Many estates now have almost 100% occupancy and availability sits at aprox 5.4%, which if adjusted to allow for obsolete properties, this figure shifts to 3.7% which is a record low for Milton Keynes.
“There has been a distinct shift in what companies are looking for, with many businesses looking for an upmarket image and who are willing to pay the extra rent associated with such stock.
“Tenants who previously desired modern space are being forced to consider more secondary stock due to current market supply, which in turn is now starting to push the entire market upwards.

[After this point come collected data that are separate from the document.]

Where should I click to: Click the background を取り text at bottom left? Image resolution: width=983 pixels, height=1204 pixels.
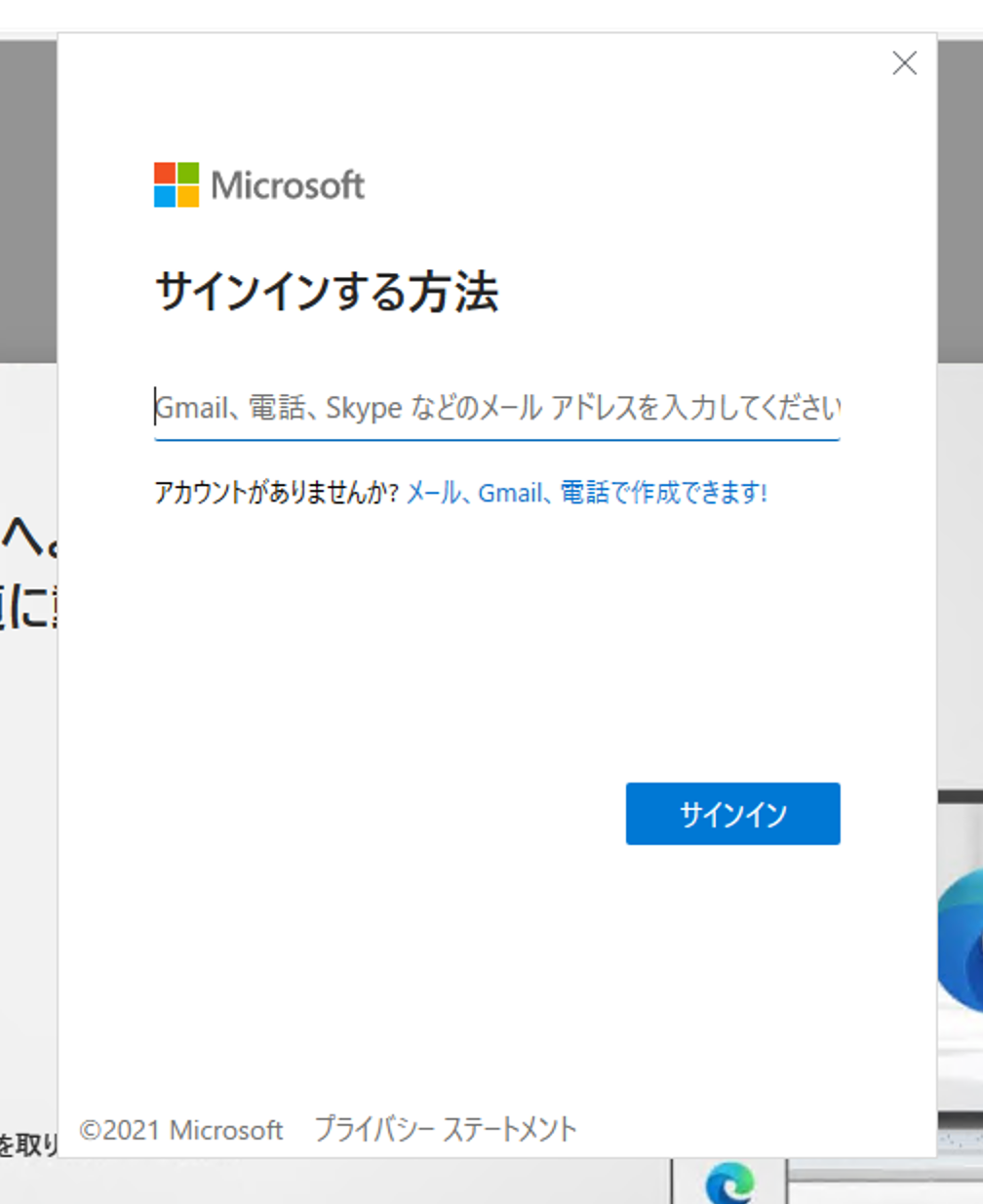[x=28, y=1144]
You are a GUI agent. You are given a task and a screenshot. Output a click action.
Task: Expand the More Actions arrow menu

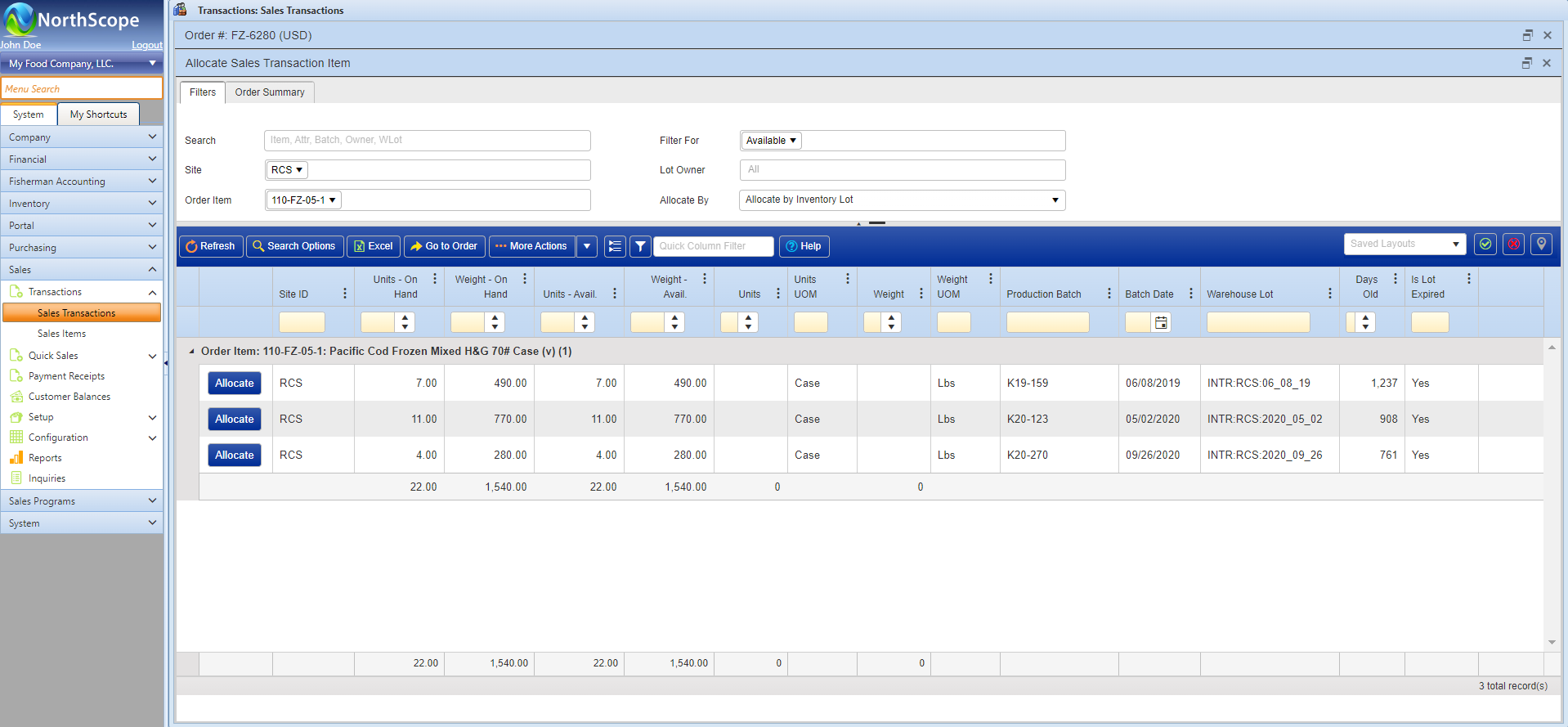(x=587, y=246)
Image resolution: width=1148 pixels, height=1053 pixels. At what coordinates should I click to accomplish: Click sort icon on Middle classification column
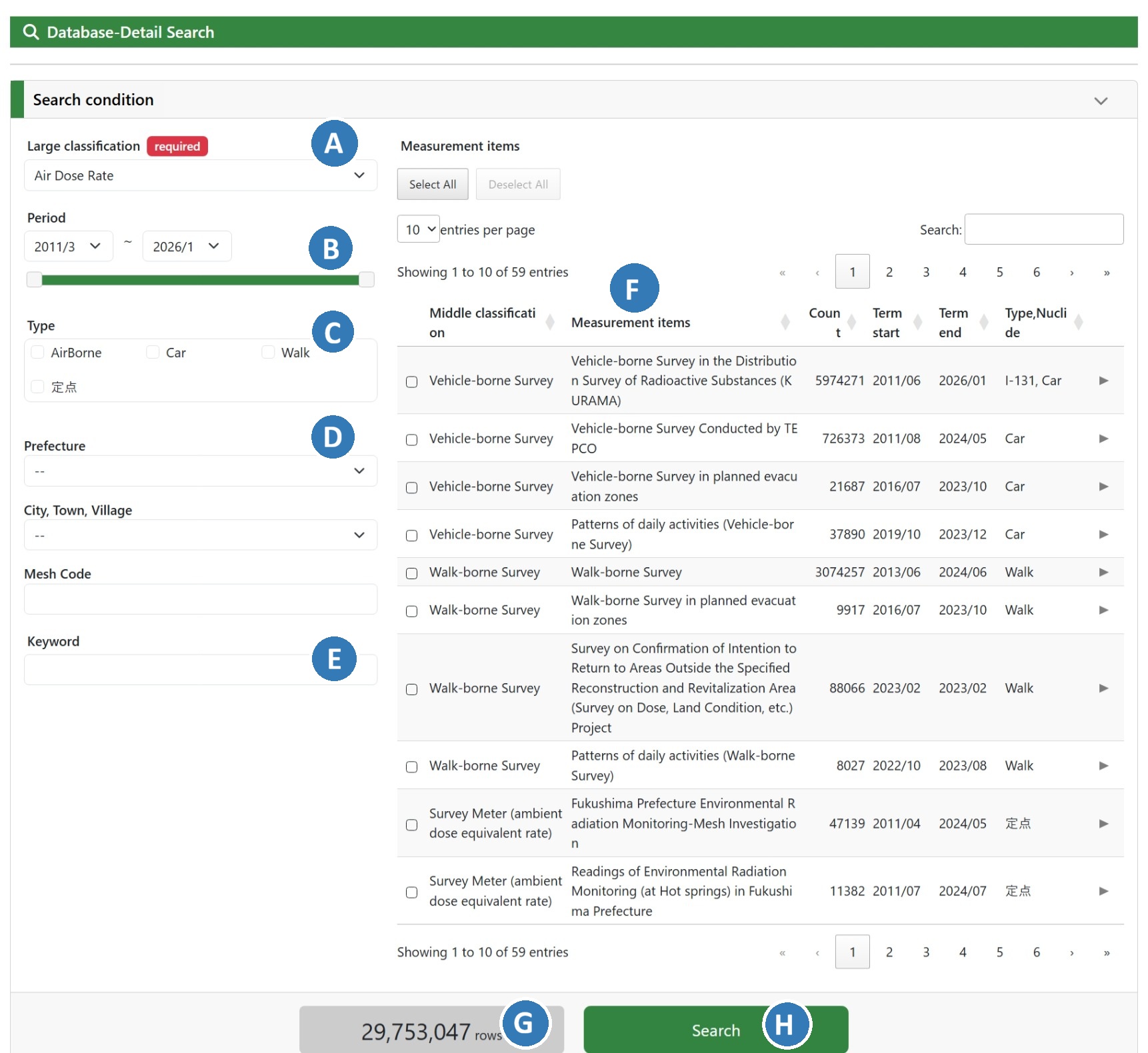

“From a tenant’s perspective, the market place is only going to continue to harden. It means that tenants must come forward over the next three to six months to try and capitalise on any remaining incentivised deals left in the market place.”
Modern estates such as TORC:MK, Integra and Kingston Business Park One are fully let, while other sites are unable to cope with demand, outstripping supply by almost three to one.
Chancerygate in Denbigh West is the only industrial scheme that has been built in the past 10 years that has any availability, he said. These units are only between 3,000 and 7,000 sq ft and are fitted only to shell and core.
Even though the area is in dire need of new stock, speculative development of smaller multi-let schemes is still some way off, he said.
“This is due to a number of factors, including constrained land supply, market confidence and funding criteria placed on developers,” he added.
Smaller pre-lets are hard to secure because companies looking for such units typically start to look for premises at about six to nine months before lease expiry.
However, a design and build premises takes nine months to a year to come to fruition, if there is an ‘oven-ready site’ already identified.
“If you are a landlord that owns modern high grade space in and around Milton Keynes, you can push up your rents,” said Luke.
He cited the TORC:MK scheme, which was built in 2006. Two years ago, estimated rental values sat at £5.75-£6 sq ft; now, they are approximately £7.25 sq ft – a rental uplift of more than 20%.
“We cannot sustain this kind of level,” said Luke. “As Milton Keynes becomes more popular among businesses, we have to be able to accommodate them in high quality units. This is the only way that the local economy can really benefit from the influx of companies that are heading here from London and Birmingham.”